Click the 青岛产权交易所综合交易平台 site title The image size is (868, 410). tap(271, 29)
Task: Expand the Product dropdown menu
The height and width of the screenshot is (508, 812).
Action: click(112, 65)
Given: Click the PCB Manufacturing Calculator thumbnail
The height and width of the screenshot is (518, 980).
==
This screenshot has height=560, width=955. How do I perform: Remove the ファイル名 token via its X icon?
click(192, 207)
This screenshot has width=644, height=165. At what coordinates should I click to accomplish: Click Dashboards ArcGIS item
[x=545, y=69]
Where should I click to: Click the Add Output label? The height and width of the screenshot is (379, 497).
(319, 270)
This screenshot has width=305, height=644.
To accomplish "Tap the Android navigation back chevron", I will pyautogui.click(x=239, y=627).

- What to produce
Looking back over the data above, restate word for word the lines that begin at the line with "Click the 青岛产权交易所综合交易平台" and end at the line with "The height and width of the screenshot is (518, 980).", inclusive.

- Exercise answer
Click the 青岛产权交易所综合交易平台 site title The image size is (868, 410). tap(271, 29)
Task: Expand the Product dropdown menu
The height and width of the screenshot is (508, 812).
Action: click(112, 65)
Given: Click the PCB Manufacturing Calculator thumbnail
The height and width of the screenshot is (518, 980).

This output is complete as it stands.